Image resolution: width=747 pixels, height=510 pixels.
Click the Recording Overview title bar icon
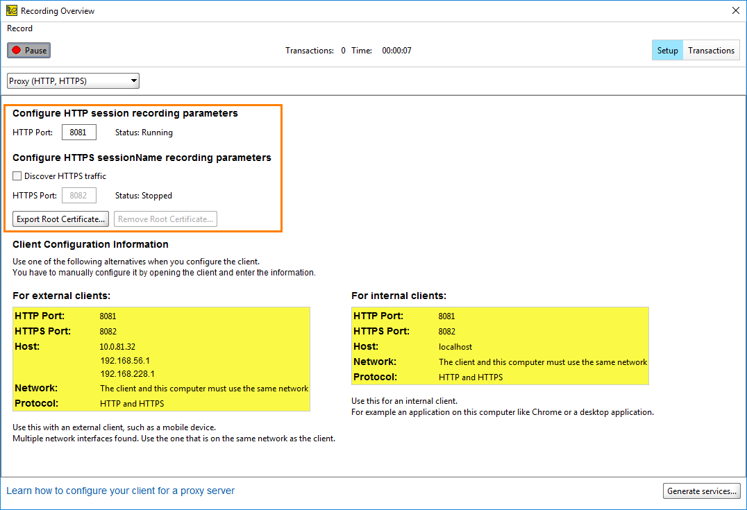11,10
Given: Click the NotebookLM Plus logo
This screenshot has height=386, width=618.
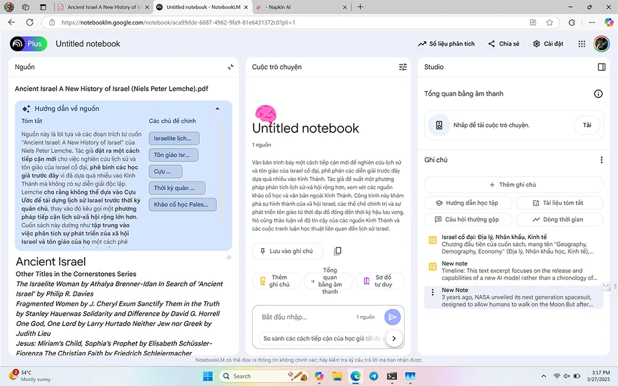Looking at the screenshot, I should click(x=27, y=43).
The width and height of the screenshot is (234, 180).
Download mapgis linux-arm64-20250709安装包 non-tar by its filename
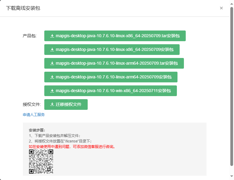(x=113, y=77)
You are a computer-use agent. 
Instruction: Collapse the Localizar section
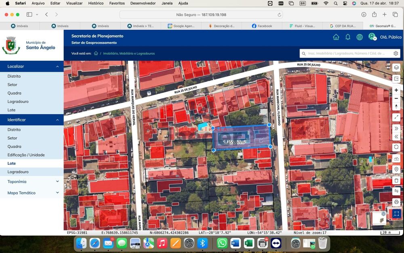tap(57, 66)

——

> **How to complete this task**: All of the entries above need to be repeated exactly, minus the pictures.

> **Result**:
Image resolution: width=747 pixels, height=510 pixels.
Click the Recording Overview title bar icon
11,10
Given: Click the NotebookLM Plus logo
This screenshot has height=386, width=618.
Looking at the screenshot, I should click(x=27, y=43).
The width and height of the screenshot is (234, 180).
Download mapgis linux-arm64-20250709安装包 non-tar by its filename
(x=113, y=77)
You are a computer-use agent. 
Instruction: Collapse the Localizar section
tap(57, 66)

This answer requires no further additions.